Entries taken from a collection
————————
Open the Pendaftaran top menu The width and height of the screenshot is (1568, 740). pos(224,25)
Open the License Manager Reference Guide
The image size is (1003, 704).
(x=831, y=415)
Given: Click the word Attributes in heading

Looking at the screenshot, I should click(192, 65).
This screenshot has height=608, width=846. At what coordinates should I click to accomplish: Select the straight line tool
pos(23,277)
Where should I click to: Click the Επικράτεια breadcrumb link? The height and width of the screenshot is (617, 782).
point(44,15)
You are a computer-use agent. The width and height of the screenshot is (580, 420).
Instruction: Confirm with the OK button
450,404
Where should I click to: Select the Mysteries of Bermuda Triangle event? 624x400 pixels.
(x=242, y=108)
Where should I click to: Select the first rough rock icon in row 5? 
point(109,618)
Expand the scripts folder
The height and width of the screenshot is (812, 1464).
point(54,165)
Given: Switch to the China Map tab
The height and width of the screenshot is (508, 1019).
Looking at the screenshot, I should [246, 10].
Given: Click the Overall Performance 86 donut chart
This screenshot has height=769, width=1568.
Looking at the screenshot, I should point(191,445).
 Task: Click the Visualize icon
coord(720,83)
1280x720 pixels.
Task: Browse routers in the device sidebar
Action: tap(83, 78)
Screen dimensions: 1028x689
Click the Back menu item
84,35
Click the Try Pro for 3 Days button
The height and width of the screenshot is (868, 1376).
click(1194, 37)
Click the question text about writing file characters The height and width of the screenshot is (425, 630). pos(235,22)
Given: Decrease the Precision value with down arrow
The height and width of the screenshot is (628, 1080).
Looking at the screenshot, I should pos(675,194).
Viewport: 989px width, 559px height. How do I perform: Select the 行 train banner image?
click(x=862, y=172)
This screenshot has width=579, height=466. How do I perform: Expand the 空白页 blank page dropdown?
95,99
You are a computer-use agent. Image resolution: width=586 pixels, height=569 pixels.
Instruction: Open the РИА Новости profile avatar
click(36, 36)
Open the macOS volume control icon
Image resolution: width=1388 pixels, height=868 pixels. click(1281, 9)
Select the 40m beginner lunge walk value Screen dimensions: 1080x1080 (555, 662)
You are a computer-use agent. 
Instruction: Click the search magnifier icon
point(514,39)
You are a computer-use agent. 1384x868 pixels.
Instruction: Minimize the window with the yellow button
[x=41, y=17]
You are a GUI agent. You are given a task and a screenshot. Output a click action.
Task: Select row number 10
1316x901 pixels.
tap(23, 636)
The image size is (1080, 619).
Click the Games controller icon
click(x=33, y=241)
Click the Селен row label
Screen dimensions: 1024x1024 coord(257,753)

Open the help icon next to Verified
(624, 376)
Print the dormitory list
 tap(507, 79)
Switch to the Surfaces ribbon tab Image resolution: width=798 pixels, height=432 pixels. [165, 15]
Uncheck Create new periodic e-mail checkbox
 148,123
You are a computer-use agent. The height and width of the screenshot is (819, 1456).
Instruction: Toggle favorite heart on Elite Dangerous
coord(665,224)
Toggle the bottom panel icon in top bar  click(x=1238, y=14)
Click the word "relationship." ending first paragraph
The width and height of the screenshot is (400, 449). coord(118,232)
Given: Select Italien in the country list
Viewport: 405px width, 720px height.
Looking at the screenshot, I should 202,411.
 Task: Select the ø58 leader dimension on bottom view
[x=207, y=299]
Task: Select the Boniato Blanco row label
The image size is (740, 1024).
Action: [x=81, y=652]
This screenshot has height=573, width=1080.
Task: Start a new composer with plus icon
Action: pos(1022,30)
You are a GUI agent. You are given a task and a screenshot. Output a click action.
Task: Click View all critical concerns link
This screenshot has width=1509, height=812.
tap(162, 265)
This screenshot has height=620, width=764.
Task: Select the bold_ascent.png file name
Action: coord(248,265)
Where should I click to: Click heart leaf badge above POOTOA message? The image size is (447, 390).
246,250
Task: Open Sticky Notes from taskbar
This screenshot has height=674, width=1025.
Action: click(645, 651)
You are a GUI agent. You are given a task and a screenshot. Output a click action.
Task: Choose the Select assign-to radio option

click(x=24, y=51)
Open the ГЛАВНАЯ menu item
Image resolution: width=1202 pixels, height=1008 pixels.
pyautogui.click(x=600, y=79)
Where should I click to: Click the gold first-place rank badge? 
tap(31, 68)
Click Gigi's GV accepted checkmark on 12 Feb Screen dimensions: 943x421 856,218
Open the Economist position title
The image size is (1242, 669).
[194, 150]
————————
▶ [Work request] Retype the first line of the entries and every line after it, please, through the line that contains "Click the question". Add nothing.

▶ [Answer section]
Open the Pendaftaran top menu The width and height of the screenshot is (1568, 740). pos(224,25)
Open the License Manager Reference Guide
The image size is (1003, 704).
(x=831, y=415)
Given: Click the word Attributes in heading

Looking at the screenshot, I should click(192, 65).
This screenshot has height=608, width=846. At what coordinates should I click to accomplish: Select the straight line tool
pos(23,277)
Where should I click to: Click the Επικράτεια breadcrumb link? The height and width of the screenshot is (617, 782).
point(44,15)
You are a computer-use agent. The width and height of the screenshot is (580, 420).
Instruction: Confirm with the OK button
450,404
Where should I click to: Select the Mysteries of Bermuda Triangle event? 624x400 pixels.
(x=242, y=108)
Where should I click to: Select the first rough rock icon in row 5? 
point(109,618)
Expand the scripts folder
The height and width of the screenshot is (812, 1464).
point(54,165)
Given: Switch to the China Map tab
The height and width of the screenshot is (508, 1019).
Looking at the screenshot, I should [246, 10].
Given: Click the Overall Performance 86 donut chart
This screenshot has height=769, width=1568.
Looking at the screenshot, I should point(191,445).
 Task: Click the Visualize icon
coord(720,83)
1280x720 pixels.
Task: Browse routers in the device sidebar
Action: tap(83, 78)
Screen dimensions: 1028x689
Click the Back menu item
84,35
Click the Try Pro for 3 Days button
The height and width of the screenshot is (868, 1376).
click(1194, 37)
Click the question text about writing file characters The height and width of the screenshot is (425, 630). pos(235,22)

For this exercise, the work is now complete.